SET OF TASKS:
- A) In the LDR scan discussion, why does the code record the first of the three equally bright readings as the brightest? Answer in one to three sentences.
- B) Pick up the LDR scan discussion after its final sentence and carry it forward in the same voice.

SELECTION:
Could you explain your data a little more, I'm having some trouble.  Is it 2 runs?  brightest (dark)?

Have you tried moving it to a different location then moving it back and seeing how close the fingerprint is?

How are your math skills for convolution and matching ?  

Have you done some experiments on "blindly" trying to position your LDREye from just the data?

Holy Stereopsis Batman! - have you done ranging to the brightest or darkest point?  Come on rik, I'm on the edge of my seat !

You are looking at two sets of data in one graph. One set called "dark" and the other set "lamp" It's the actual sets from the video. The dark set is without desk lamp lit. The other one has it turned on.

At servoposition 80 (that's pulses to RC servo of .8 ms) the scope looks far right (from scope's pov). As it turns toward the left (2.2 ms pulses), you see the light levels increase. Dead center (150 or 1.5 ms) you see that light levels between the datasets start to differ. The desk lamp starts to get noticed.

The blue graph has a peak at position (azimuth) 171 (square in the graph). The orange peak is later in the scan, or further to the scope's left at pos 208. It is also brigher. That's where the scope is staring the desk lamp in the face. Or rather, starts to look it in the face. The peak is three readings wide, of equal brightness 19. The code notes the very first of these three as the ultimate brightest reading. This comes from the
if voltage > brightest then...
Had that comparator been a ">=" aka "greater or equal than", it would have found the last reading to be the brightest.

In order to make it find the middle one of the three, I would have to smarten up the code. First find the right most and left most, then take the average of those positions. It's easier to just enhance the LDR resolution in the ADC or tuning the potmeter. That way no two adjacent positions would ever read the same voltage.

Notice the significantly brighter readings at the rightmost position (80). Both sets show outlyers there and nowhere else. The orange outlyer being much further out of line than the blue one.

I suspect this is the delayed effect of the LDR. It just turned fat from left back to right. In this case (check levels at 220) from bright to dark. The telescope still "sees spots before its eye". More so from looking almost directly into the sun (desk lamp).

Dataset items

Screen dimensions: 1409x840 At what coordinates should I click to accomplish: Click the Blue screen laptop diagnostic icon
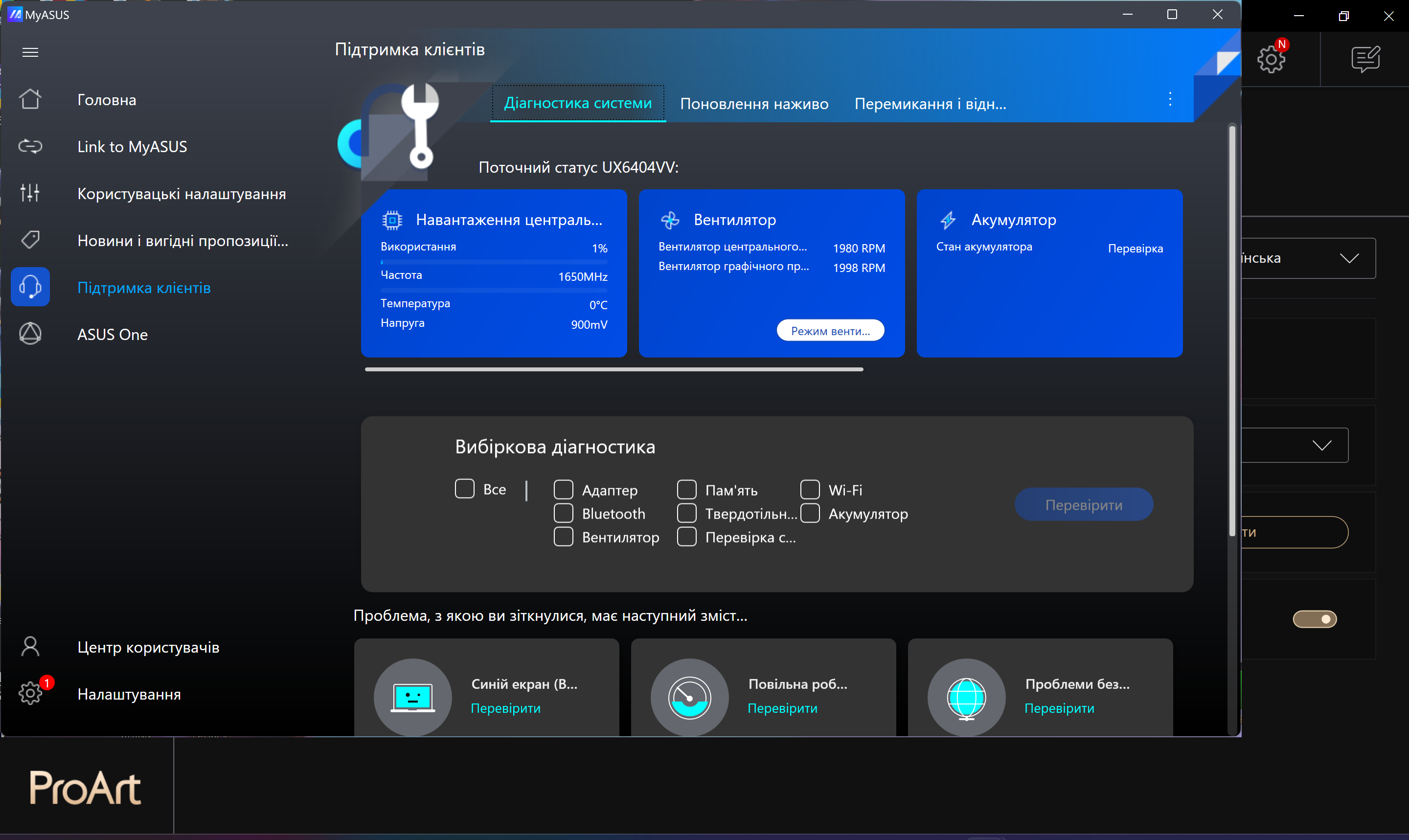coord(412,697)
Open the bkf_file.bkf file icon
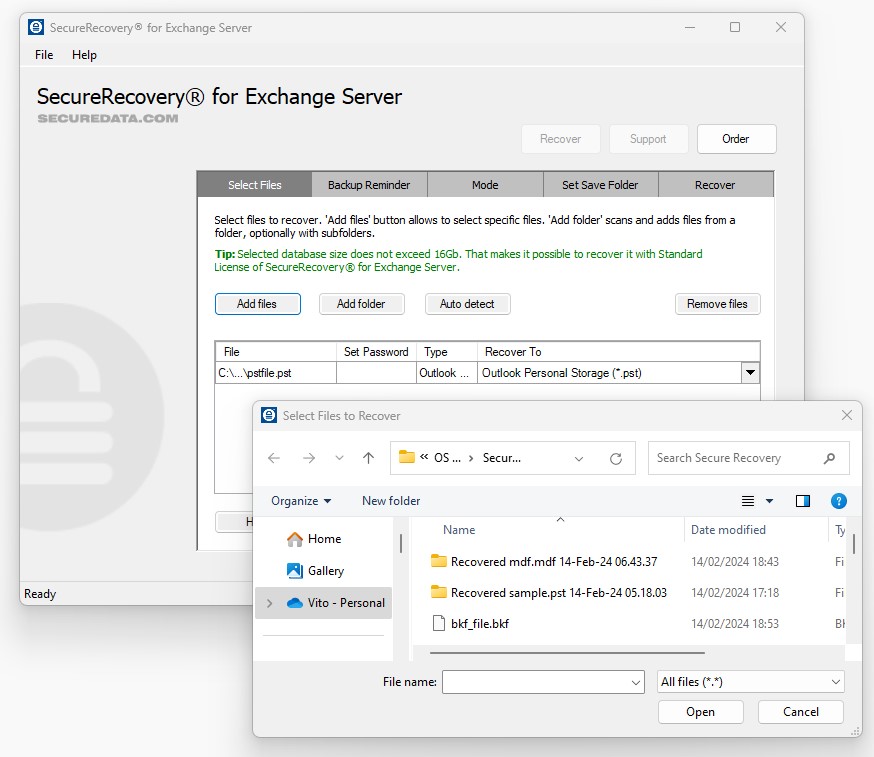 tap(438, 623)
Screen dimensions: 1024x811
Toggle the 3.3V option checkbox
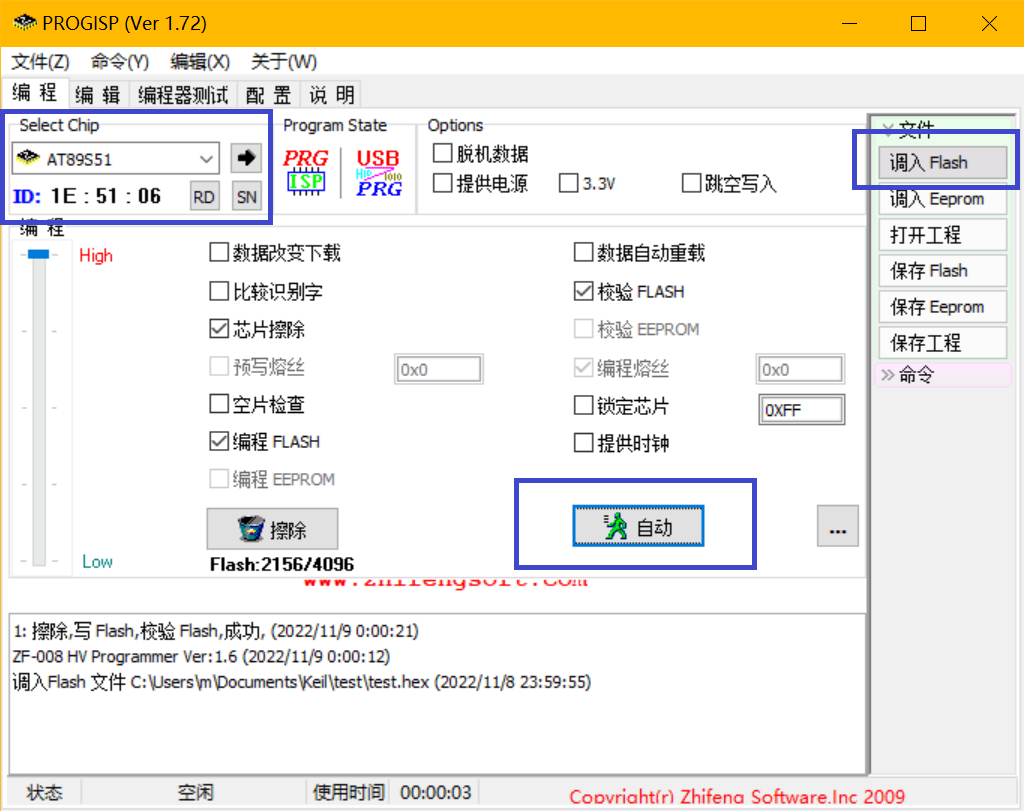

RESULTS FOR THE EXERCISE:
- A) The code uses a strict "greater than" test ("if voltage > brightest then..."), so a later reading that only equals the current brightest value of 19 never replaces it. The first of the three readings therefore stays as the brightest. Had the comparator been ">=", the last reading would have been chosen instead.

- B)
One more reading into the left, the effect is gone. I guess 300 ms is plenty if waiting time, given these lightlevels, just not when adjusting from bright desklamp to dark operator sweater.

Not yet. But that IS what this is all about. But first I want hi resolutions scans over lenthgs of time. Just to get a feel of the informational challenge we're up against here.

In other words: I want scans like this one for every room in the house, for every hour of the day/night. And then see what the natural variations are.

Oops, my TJ parts all arrived today... Fat change homeboy!

No I have not. Turn To The Source Grog. RTFC.

I guess a "Four Eyes" Mintvelt construction would be required. Or a single eye sliding left to right (and then turning to reaquire the target). Angular difference between two readings would lead to range. Geometry is easier than integral calculus.Even in a Picaxe I guess.

I suppose a mobile platform (robot anyone?) would be bale to range a light source (or dark source) the same way a sailor ranges a light beacon. Recognising the stationary object is off course crucial, as is good sensing of traveled distance between readings (taking bearings). I suppose a robot could decide not to take its eye off of the beacon. A sharp transtition dark-light would probably be easiest to code for.

Not sure what you mean by that. The current seeking routine wil scan right to left in steps of 5 (from 80 - 220). Then return to the brightest step in that sequence and turn back 9 servobits. Than scan 18 bits / servopositions in steps of 1. The position (azimuth) with the brightest rteading is noted.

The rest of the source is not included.